Volodymyr Zelensky a également appelé à une adhésion accélérée de son pays à l’OTAN, l’alliance atlantique. S’en sont suivi plusieurs mois d’accrochages entre le Kremlin et les pays occidentaux. Le 28 novembre, l’Ukraine a assuré que la Russie avait massé près de 92 000 soldats à ses frontières et qu’elle prévoyait une offensive dans l’hiver. Une affirmation ensuite démentie par Moscou. Le 1er décembre, c’est au tour des autorités russes d’accuser l’Ukraine de masser ses troupes à la frontière. Le Kremlin a exigé des « garanties juridiques » contre l’extension de l’OTAN, que l’Ukraine a catégoriquement refusé.
Fin décembre, après des discussions, Russie et États-Unis conviennent de pourparlers sur la sécurité en Europe. Pour Biden, tout progrès diplomatique doit passer par une « désescalade » en Ukraine. Le chef de la diplomatie américaine est optimiste et promet qu’il n’y aura « pas de discussions sur l’Ukraine sans l’Ukraine. »

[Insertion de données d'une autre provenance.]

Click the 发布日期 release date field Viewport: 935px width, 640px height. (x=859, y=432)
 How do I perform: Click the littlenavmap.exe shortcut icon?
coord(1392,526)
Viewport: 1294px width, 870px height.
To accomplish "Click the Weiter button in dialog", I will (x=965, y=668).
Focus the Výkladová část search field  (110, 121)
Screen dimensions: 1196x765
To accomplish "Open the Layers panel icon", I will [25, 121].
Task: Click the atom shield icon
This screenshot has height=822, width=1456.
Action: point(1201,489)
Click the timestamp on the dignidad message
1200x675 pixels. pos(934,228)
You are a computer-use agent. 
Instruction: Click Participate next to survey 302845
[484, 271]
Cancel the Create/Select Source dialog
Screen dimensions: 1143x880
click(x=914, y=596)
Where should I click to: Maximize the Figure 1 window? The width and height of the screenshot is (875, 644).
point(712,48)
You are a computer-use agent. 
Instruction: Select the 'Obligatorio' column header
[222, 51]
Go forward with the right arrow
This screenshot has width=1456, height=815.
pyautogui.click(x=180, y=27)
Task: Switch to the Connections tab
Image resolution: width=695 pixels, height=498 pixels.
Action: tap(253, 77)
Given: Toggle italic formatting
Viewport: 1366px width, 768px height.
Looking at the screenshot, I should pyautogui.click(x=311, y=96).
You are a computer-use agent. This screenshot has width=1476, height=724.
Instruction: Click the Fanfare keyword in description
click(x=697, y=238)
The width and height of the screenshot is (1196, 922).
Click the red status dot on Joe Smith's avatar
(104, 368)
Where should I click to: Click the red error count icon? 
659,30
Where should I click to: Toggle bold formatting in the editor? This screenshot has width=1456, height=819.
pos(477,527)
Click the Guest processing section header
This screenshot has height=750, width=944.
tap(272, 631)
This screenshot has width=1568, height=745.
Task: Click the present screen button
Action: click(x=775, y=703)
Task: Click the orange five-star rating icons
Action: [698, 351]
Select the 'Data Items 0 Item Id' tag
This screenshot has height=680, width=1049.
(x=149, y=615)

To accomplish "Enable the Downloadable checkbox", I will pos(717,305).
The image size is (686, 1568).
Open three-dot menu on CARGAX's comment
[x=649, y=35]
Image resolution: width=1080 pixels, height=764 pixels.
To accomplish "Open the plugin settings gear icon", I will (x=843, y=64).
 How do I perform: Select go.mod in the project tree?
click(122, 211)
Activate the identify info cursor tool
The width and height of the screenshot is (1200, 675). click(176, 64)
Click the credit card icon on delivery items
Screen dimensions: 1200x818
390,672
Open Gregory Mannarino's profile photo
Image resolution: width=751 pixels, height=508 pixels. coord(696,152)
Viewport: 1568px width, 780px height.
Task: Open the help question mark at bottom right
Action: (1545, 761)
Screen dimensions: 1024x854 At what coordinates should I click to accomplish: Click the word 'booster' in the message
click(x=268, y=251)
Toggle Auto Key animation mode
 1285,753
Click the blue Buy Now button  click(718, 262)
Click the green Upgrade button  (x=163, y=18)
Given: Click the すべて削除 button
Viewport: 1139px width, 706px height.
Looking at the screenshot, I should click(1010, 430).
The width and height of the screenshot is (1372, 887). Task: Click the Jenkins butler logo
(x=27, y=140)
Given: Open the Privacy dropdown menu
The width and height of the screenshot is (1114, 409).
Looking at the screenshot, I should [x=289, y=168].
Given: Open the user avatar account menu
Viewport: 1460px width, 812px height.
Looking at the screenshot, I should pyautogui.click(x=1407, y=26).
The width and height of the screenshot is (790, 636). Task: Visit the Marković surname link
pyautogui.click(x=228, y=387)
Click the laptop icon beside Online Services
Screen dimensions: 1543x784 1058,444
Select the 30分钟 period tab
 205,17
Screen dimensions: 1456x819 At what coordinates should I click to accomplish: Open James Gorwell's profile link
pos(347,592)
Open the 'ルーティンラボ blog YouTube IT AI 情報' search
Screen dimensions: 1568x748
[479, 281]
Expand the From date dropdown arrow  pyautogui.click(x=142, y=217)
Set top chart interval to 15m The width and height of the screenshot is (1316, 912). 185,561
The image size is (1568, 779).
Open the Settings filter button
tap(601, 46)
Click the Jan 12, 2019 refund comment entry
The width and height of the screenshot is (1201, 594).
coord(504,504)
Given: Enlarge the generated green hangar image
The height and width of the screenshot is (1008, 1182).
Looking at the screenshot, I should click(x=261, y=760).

Au-delà de la question ukrainienne, cela permettrait peut-être aussi aux deux pays de rapprocher leurs visions sur la sécurité en Europe, en apparence inconciliables. Les pourparlers de Genève seront ensuite suivis le 12 janvier d’une rencontre entre la Russie et l’OTAN, puis d’une réunion dans le cadre de l’OSCE le lendemain.